***** Dataset records *****

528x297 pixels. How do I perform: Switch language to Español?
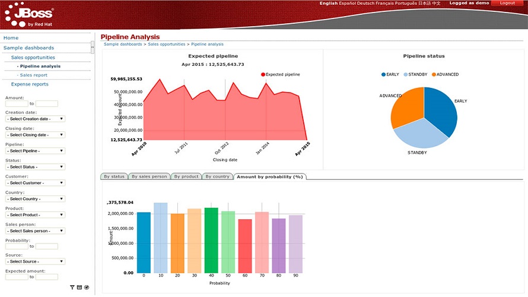tap(347, 3)
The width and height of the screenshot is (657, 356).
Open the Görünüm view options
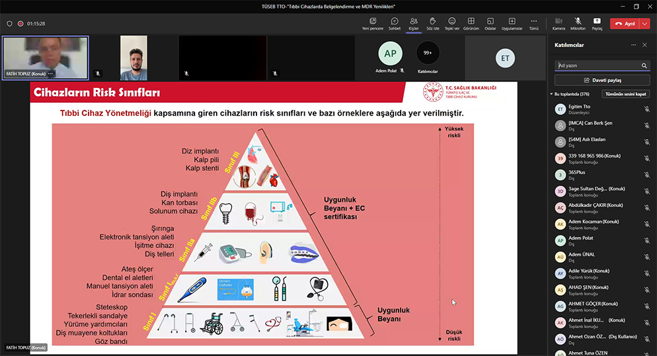[x=471, y=23]
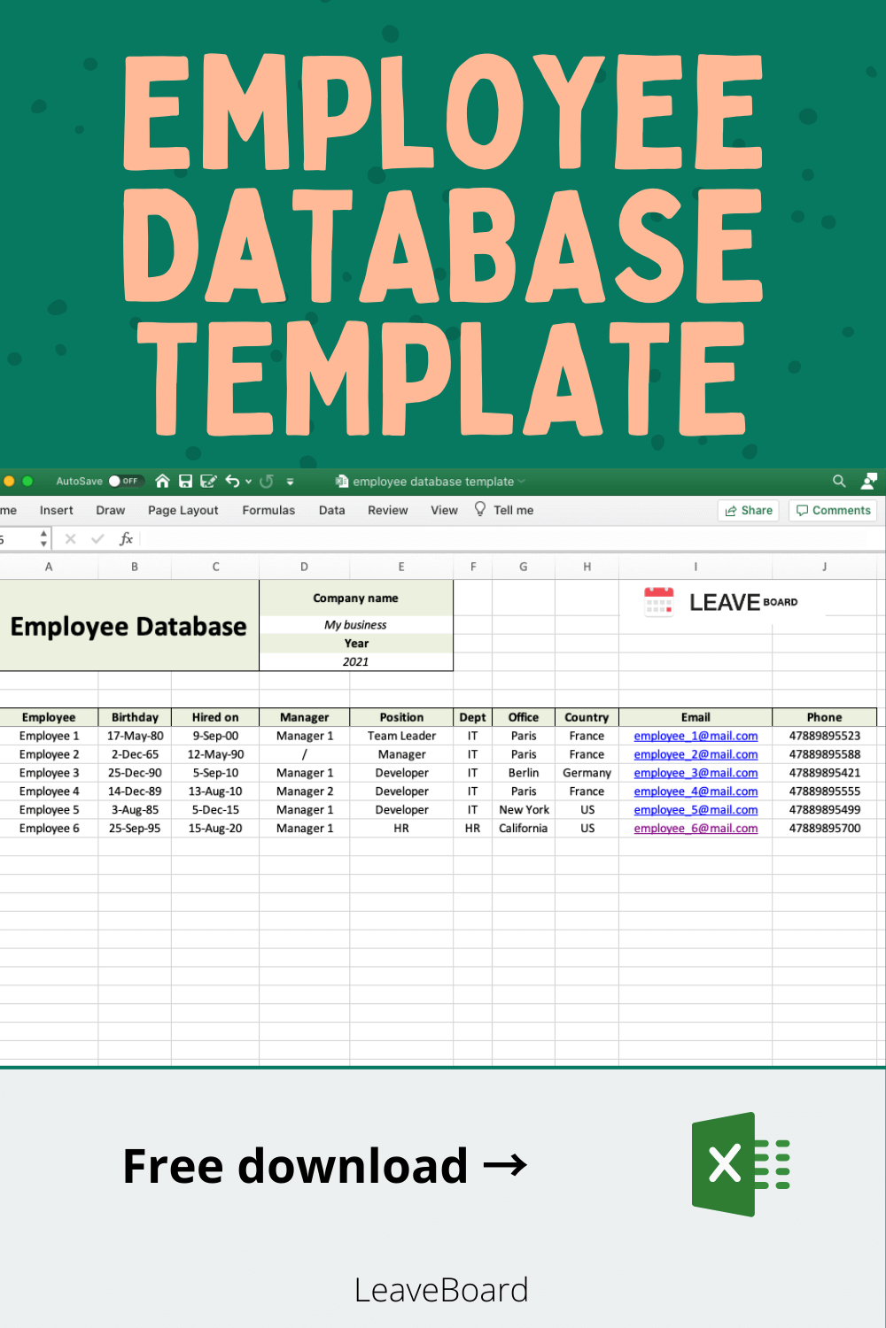This screenshot has width=886, height=1328.
Task: Click the user profile icon top right
Action: click(869, 481)
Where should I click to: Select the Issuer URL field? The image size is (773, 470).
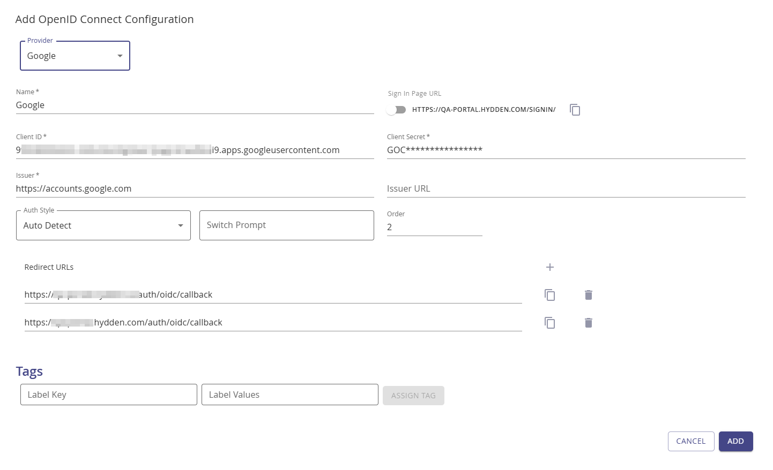pos(566,188)
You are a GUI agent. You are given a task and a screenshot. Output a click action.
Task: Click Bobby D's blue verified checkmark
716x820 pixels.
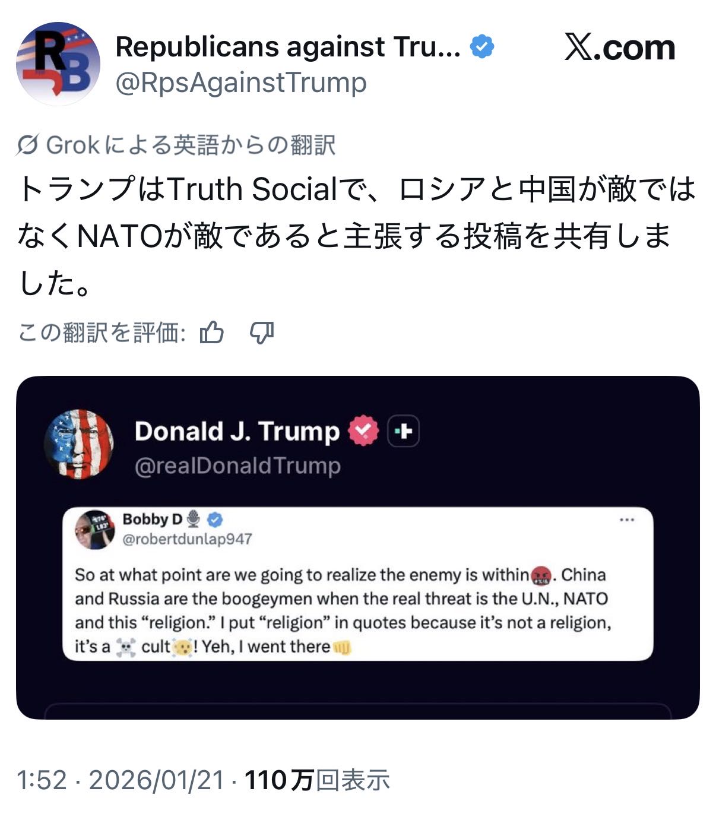click(215, 520)
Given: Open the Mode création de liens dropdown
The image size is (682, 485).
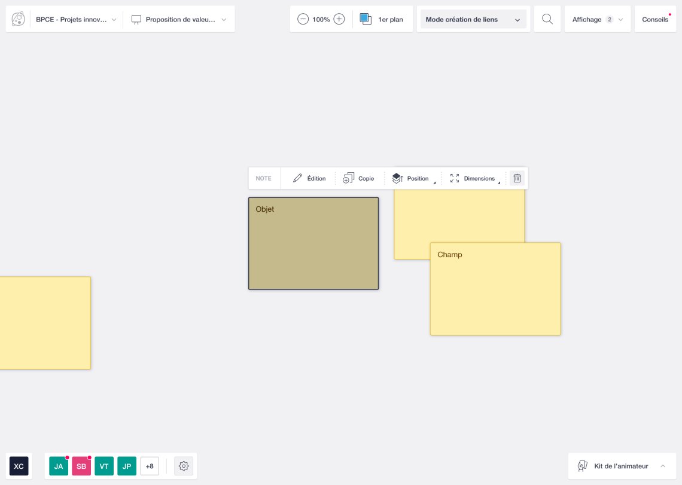Looking at the screenshot, I should point(473,20).
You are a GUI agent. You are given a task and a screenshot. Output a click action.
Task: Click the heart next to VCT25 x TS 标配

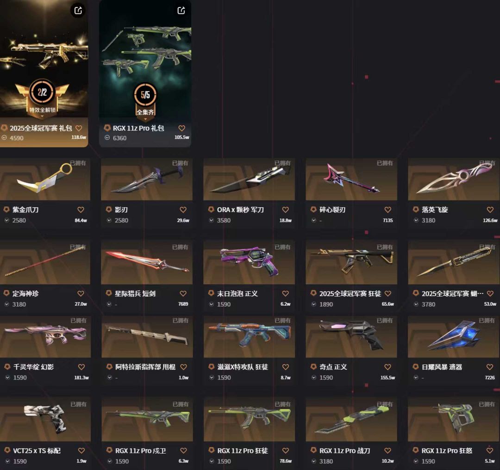81,451
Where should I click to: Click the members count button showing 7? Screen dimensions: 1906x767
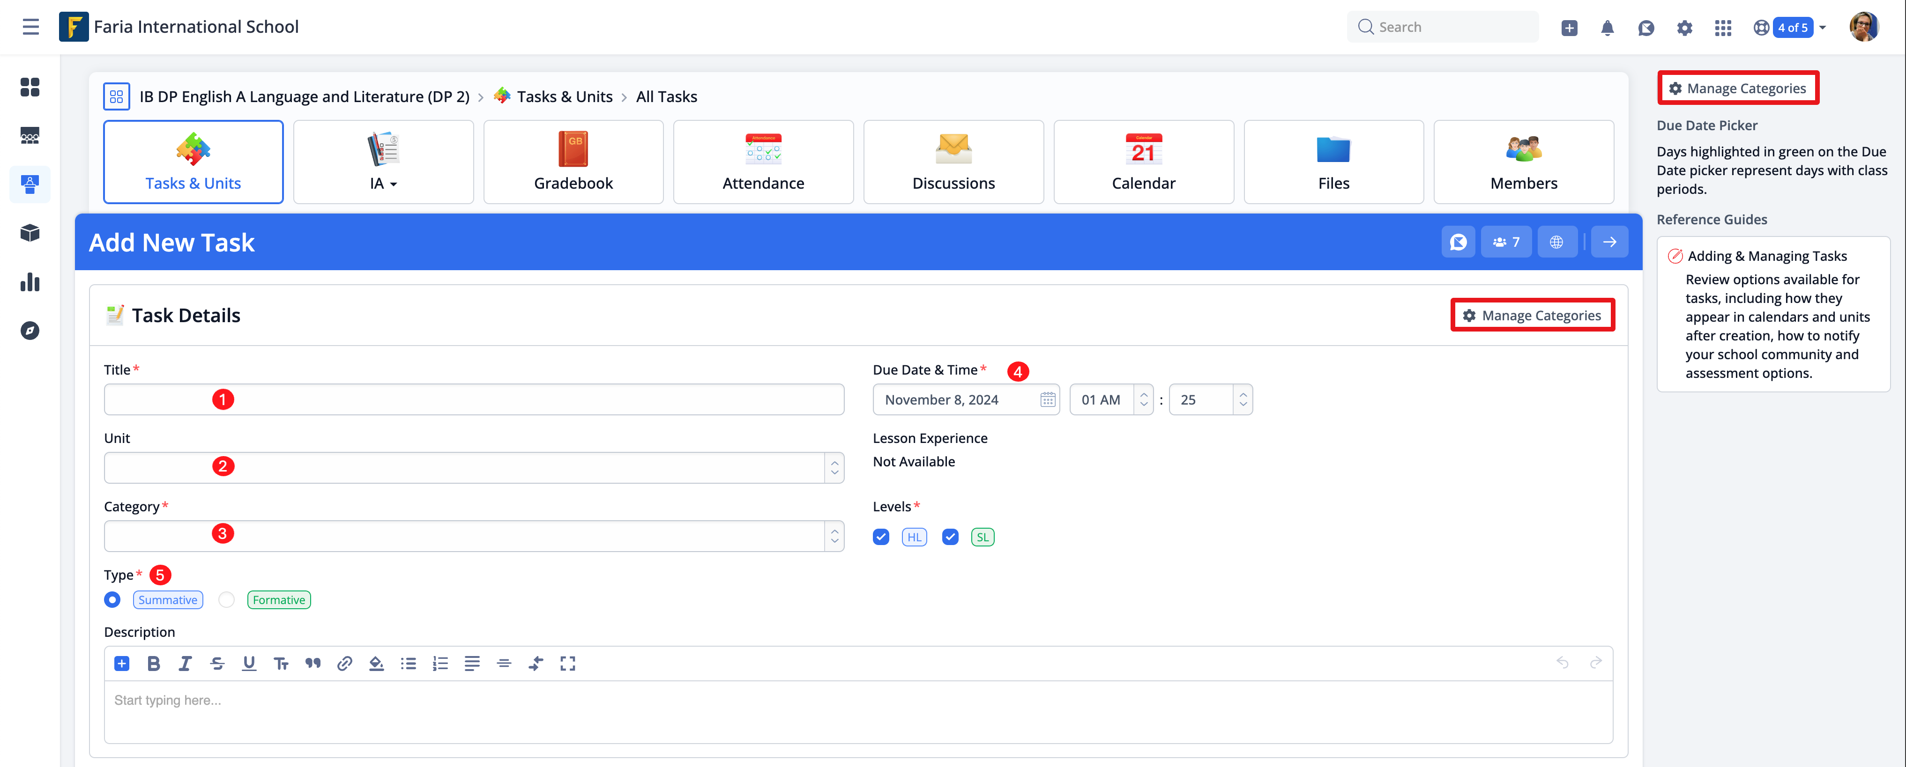tap(1506, 242)
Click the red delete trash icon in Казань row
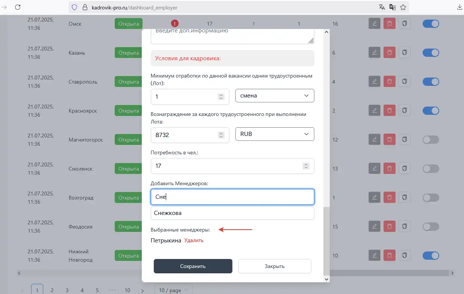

*****

### What you will do
Lay out every line of the items above as a Markdown table with the columns "Row" and "Text", numbering the rows and skipping blank lines. Leave the pictures out.

### Task solution
| Row | Text |
|---|---|
| 1 | 528x297 pixels. How do I perform: Switch language to Español? |
| 2 | tap(347, 3) |
| 3 | The width and height of the screenshot is (657, 356). |
| 4 | Open the Görünüm view options |
| 5 | [x=471, y=23] |
| 6 | This screenshot has width=886, height=1328. |
| 7 | Task: Click the user profile icon top right |
| 8 | Action: click(869, 481) |
| 9 | Where should I click to: Select the Issuer URL field? The image size is (773, 470). |
| 10 | pos(566,188) |
| 11 | You are a GUI agent. You are given a task and a screenshot. Output a click action. |
| 12 | Task: Click Bobby D's blue verified checkmark |
| 13 | 716x820 pixels. |
| 14 | click(215, 520) |
| 15 | Given: Open the Mode création de liens dropdown |
| 16 | The image size is (682, 485). |
| 17 | Looking at the screenshot, I should point(473,20). |
| 18 | You are a GUI agent. You are given a task and a screenshot. Output a click action. |
| 19 | Task: Click the heart next to VCT25 x TS 标配 |
| 20 | 81,451 |
| 21 | Where should I click to: Click the members count button showing 7? Screen dimensions: 1906x767 |
| 22 | tap(1506, 242) |
| 23 | Click the red delete trash icon in Казань row |